For ease of comparison, the data in Figs. 3e,  5b, and  6 were fit to and normalized according to a single-site hyperbolic binding curve:

$$y = \left( {B_{{\mathrm{max}}} - y_0} \right)\frac{x}{{x + K_{\mathrm{D}}^{{\mathrm{eff}}}}} + y_0.$$

For Figs. 3e, 5b, and 6, the average fluorescence value was divided by Bmax prior to plotting.

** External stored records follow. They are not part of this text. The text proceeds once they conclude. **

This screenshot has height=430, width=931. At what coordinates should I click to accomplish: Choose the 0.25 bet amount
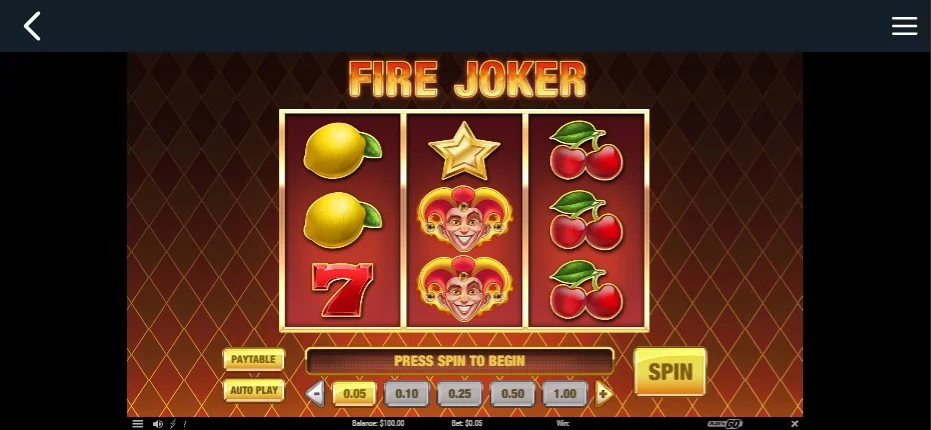460,394
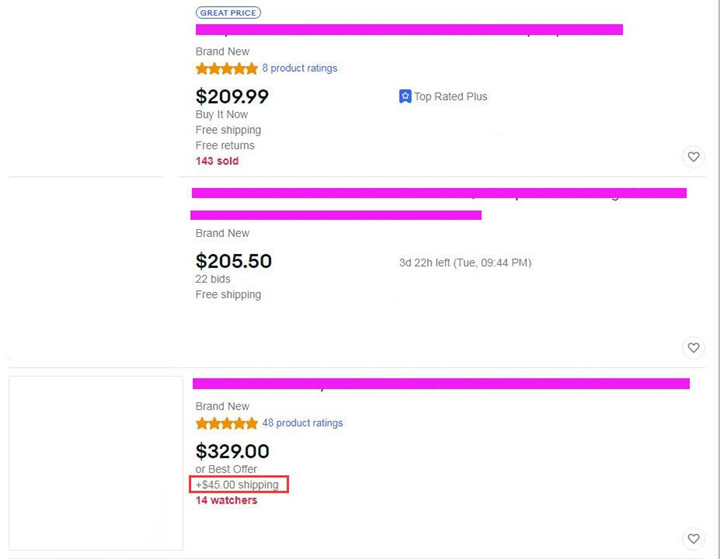Click the +$45.00 shipping text
The width and height of the screenshot is (720, 559).
click(238, 485)
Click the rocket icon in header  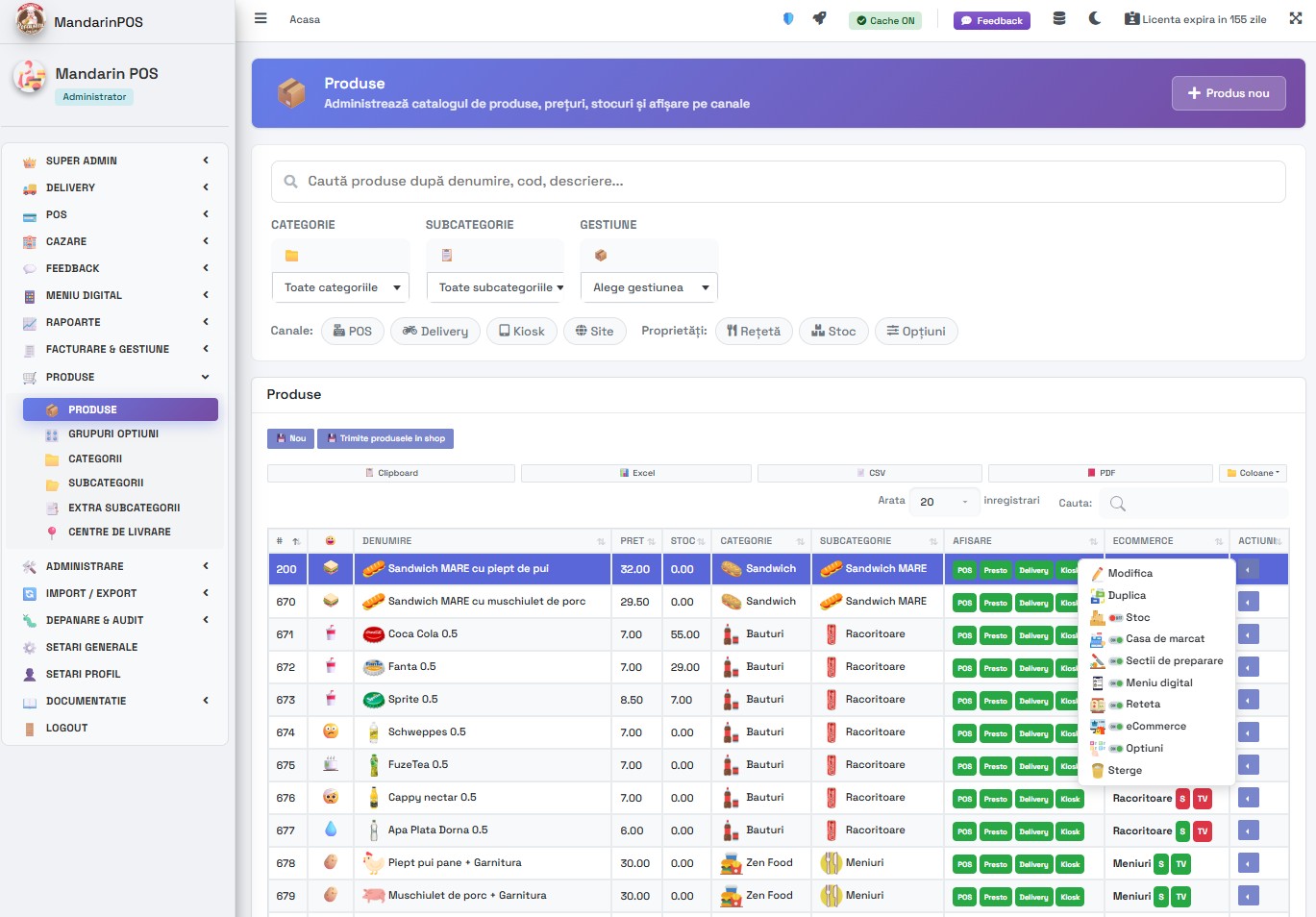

Error bars were reported via propagation of errors for the standard deviation of the average fluorescence and the error in the fit for Bmax.

Kinetic analysis

Kinetic data were first normalized to a zero ATP control to account for changes in volume due to the injection of ATP. We fit each replicate individually to

$$y\left( t \right) = \left\{ {\begin{array}{*{20}{c}} {A - B{\mathrm{exp}}\left( { - k_1t} \right) - C{\mathrm{exp}}\left( { - k_2t} \right)} & {t \, > \, {t_0}} \\ {A - B - C} & {t \le t_0} \end{array}} \right\},$$

where k1 > k2.

Each replicate was then normalized to a range of zero to one by:

$$y^ \ast \left( t \right) = \frac{{y - A + B + C}}{N}$$


$$N = \left\{ {\begin{array}{*{20}{c}} B & {k_2 \le 0.015\,s^{ - 1}} \\ {B + C} & {k_2 \, > \, {0.015}\,s^{ - 1}} \end{array}} \right\}.$$

A piecewise function was used for N to control for an artifact of the fitting function, wherein if there is no observable k2, the fit function still forces the fit to k2 which can result in extremely large values of C. Therefore, we omit C from the normalization if k2 is very slow. The normalized responses were averaged, and the average response was again fit to Eq. (12) to obtain a rate representative of all three trials. Rate constants are reported as the best fit values ± 95% upper/lower confidence intervals.